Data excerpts

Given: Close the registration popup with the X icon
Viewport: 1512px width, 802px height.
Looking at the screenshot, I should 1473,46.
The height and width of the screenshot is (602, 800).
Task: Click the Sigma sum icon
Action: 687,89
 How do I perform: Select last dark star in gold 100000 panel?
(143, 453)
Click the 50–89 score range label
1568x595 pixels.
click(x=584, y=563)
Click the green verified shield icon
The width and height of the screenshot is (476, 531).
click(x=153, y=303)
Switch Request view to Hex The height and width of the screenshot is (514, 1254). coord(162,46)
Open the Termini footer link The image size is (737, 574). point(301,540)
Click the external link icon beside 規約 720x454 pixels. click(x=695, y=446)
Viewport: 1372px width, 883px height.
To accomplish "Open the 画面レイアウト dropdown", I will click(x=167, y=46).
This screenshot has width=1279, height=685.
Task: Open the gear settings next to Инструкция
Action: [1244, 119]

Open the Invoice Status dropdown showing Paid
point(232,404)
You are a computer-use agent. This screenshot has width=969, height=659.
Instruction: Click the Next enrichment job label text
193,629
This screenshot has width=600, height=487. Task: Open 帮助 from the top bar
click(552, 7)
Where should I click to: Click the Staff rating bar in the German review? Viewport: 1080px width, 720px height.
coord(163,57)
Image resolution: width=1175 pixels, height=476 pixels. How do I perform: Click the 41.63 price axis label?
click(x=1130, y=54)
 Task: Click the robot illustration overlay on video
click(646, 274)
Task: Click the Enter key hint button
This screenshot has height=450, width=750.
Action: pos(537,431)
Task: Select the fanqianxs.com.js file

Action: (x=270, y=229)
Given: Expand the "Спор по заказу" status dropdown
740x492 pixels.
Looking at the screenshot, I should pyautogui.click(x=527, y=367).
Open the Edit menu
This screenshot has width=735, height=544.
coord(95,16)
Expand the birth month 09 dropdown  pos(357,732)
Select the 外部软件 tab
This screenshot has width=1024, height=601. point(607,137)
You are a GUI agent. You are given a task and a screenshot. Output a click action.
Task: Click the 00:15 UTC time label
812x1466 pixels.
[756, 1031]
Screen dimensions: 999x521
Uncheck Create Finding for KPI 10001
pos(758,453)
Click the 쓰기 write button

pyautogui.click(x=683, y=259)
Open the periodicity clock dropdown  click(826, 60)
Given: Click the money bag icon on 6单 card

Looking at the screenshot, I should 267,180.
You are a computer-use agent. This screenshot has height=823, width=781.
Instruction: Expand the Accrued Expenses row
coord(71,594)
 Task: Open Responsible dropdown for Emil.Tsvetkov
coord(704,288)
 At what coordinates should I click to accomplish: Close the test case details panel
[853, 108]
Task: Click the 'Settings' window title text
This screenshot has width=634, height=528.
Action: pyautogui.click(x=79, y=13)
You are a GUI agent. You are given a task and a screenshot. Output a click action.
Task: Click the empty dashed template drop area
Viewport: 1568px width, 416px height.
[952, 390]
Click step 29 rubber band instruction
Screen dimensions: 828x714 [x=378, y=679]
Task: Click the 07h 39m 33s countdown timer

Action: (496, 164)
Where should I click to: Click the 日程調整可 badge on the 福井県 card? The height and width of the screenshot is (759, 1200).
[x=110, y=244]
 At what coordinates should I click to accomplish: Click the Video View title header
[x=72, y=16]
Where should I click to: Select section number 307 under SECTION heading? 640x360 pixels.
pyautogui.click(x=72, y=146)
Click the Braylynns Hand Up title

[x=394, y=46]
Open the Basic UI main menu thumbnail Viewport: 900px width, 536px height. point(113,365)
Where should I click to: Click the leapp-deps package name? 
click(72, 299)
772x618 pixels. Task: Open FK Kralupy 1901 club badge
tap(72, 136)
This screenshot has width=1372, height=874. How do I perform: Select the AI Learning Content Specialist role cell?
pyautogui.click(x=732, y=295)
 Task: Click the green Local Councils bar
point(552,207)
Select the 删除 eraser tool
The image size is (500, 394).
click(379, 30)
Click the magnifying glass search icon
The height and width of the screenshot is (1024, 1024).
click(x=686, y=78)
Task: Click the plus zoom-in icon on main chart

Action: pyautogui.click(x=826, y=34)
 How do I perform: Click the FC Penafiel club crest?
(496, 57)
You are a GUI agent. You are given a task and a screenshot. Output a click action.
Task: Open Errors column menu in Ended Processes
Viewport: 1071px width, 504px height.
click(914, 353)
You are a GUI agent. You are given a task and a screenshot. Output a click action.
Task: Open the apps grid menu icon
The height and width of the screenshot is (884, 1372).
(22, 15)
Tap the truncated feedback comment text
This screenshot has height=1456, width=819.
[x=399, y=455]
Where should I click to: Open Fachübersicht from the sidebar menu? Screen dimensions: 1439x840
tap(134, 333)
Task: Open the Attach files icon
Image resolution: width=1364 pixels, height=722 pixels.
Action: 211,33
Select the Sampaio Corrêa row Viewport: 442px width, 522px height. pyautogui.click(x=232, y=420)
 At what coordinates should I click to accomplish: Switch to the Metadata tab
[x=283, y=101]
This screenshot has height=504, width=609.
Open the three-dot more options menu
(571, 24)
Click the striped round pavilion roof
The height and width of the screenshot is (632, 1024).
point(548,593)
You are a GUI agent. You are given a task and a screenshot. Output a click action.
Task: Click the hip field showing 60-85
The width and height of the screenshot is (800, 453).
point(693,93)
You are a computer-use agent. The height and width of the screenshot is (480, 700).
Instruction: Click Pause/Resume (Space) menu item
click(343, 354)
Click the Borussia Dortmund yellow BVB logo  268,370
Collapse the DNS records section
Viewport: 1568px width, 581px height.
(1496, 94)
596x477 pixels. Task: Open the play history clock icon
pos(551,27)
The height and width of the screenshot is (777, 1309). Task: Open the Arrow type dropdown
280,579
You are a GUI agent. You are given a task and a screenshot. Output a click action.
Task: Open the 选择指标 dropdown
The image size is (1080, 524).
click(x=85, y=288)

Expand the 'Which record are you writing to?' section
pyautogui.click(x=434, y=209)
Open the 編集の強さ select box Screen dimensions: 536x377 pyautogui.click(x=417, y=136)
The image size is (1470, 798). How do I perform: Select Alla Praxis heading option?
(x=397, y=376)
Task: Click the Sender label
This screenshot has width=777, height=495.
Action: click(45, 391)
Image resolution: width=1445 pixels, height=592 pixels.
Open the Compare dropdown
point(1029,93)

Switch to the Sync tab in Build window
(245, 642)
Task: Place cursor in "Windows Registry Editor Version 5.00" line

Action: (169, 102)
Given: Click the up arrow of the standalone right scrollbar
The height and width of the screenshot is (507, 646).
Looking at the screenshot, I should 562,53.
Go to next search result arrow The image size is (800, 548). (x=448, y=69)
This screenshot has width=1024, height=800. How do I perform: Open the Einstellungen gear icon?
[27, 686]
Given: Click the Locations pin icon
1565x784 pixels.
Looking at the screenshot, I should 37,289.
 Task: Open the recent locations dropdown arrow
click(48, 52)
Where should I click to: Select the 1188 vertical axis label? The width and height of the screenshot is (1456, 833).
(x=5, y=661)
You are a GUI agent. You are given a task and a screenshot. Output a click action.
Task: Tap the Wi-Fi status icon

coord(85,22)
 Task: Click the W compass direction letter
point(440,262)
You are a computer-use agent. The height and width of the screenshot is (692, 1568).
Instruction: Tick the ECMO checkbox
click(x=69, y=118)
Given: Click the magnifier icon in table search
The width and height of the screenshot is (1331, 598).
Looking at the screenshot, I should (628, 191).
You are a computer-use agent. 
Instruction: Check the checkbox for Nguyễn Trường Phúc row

Goal of the exercise –
Please transcribe only the lines in the records above running from the line that has "is (480, 700)." through the line that has "Task: Click the Sender label", both included, exactly as they appear.

Answer to this problem –
You are a computer-use agent. The height and width of the screenshot is (480, 700).
Instruction: Click Pause/Resume (Space) menu item
click(343, 354)
Click the Borussia Dortmund yellow BVB logo  268,370
Collapse the DNS records section
Viewport: 1568px width, 581px height.
(1496, 94)
596x477 pixels. Task: Open the play history clock icon
pos(551,27)
The height and width of the screenshot is (777, 1309). Task: Open the Arrow type dropdown
280,579
You are a GUI agent. You are given a task and a screenshot. Output a click action.
Task: Open the 选择指标 dropdown
The image size is (1080, 524).
click(x=85, y=288)

Expand the 'Which record are you writing to?' section
pyautogui.click(x=434, y=209)
Open the 編集の強さ select box Screen dimensions: 536x377 pyautogui.click(x=417, y=136)
The image size is (1470, 798). How do I perform: Select Alla Praxis heading option?
(x=397, y=376)
Task: Click the Sender label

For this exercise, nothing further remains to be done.